A Memorial Mess Print Friendly Format
E-Mail this to a Friend
By Wlady Pleszczynski
Published 10/30/02 3:55:00 AM


It was, unfortunately, an appalling event. It was supposed to be a memorial service for Paul Wellstone, his wife, their daughter, and three aides who died in last Friday's plane crash. But it turned into something not quite describable.

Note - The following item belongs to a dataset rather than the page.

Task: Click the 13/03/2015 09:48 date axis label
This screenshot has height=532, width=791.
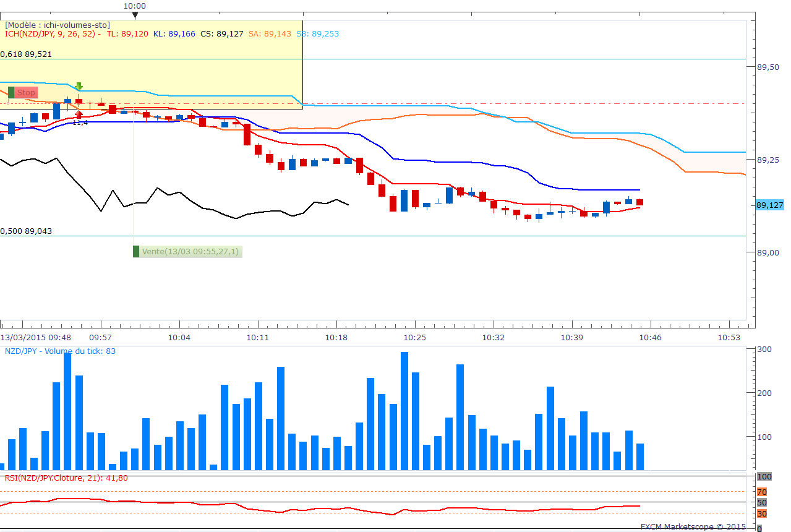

For one thing, it was a happening. For hours ahead of time crowds lined up to get first crack at seating inside the University of Minnesota's Williams Arena. By the time the so-called dignitaries began to arrive, the crowd was being entertained by a hip soul band. The politicians played write along, waving and smiling and saluting as they walked in to loud cheers from the audience. Leading the way was Bill Clinton, who could be detected mouthing thank you's in response to the cheering, grateful that the event seemed to him to be about him. The Hillary at his side was soon enough smiling and grinning too.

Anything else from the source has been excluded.